Agritourism involves experiencing the ranch or farm life. Growing in popularity around the world, agritourism offers an escape to the country, where you pick farm-fresh produce from dozens of local farmers markets and also harvest it right from the field yourself on a working farm. And with farms dotting the landscape, Tennessee is a natural choice for agritourism. Don’t forget to join the festivals for some fun off the field, too!
Food and Farmer’s Markets
Tennessee’s temperate climate and rich soil create an environment indicative to a variety of flowers and edibles. This variety is highlighted at local farmers markets where shoppers can find seasonal vegetables, herbs, fruits, berries and honey, along with grass-fed meats, eggs and specialty cheeses.
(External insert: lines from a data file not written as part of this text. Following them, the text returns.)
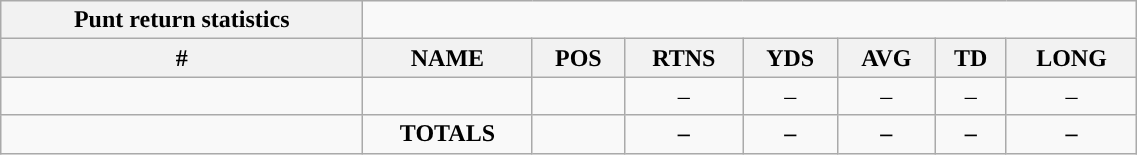
TD [970, 58]
LONG [1072, 58]
TOTALS [448, 134]
YDS [790, 58]
POS [578, 58]
RTNS [684, 58]
NAME [448, 58]
# [182, 58]
AVG [886, 58]
Punt return statistics [182, 20]
Return (x, y) of the center of cell containing provided text 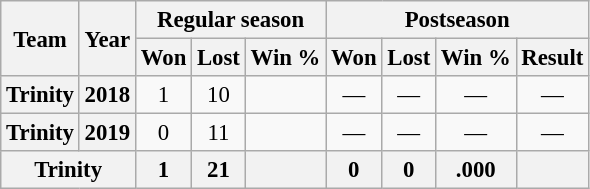
10 (219, 95)
Regular season (230, 20)
Year (107, 38)
Team (40, 38)
Postseason (458, 20)
11 (219, 133)
Result (552, 58)
.000 (476, 170)
2019 (107, 133)
2018 (107, 95)
21 (219, 170)
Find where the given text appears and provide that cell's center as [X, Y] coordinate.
For those with a sweet-tooth, there are also fresh-baked breads, cookies, granola and scones, accompanied by jams, jellies and colorful condiments. Good farmers markets usually lead to more organic eateries, and Tennessee is no exception here, either.
Farms, Fields and Flowers
In Tennessee, there are historic farms, working farms, and educational farms. Whether it be learning how agriculture has changed over the years at the West Tennessee Agricultural Museum, picking blueberries from the field, or milking a cow, there is an option to tickle everyone’s fancy. Tennessee is also well-known for its gardens-such as Cheekwood Botanical Gardens - greenhouses, and florists alike, so be sure to take some time to stop and smell the roses.
Fun and Festivals
Like any good farmer, we all have to take some time to kick back, relax, and have a little fun. Tennessee is just the place to do it, too. With fairs and festivals happening year-round, there is always something going on. May 1st – 7th is the West Tennessee Strawberry festival in Humboldt which is one of the oldest and best Festivals in the State of Tennessee. The festival is a week-long event filled with parades, carnivals, street dancers and beauty pageants. There’s also the Spring Garden Fair near Kingsport (May 30th – April 1st) where thousands of live plants are displayed for spring planting and activities on a 1850s farm.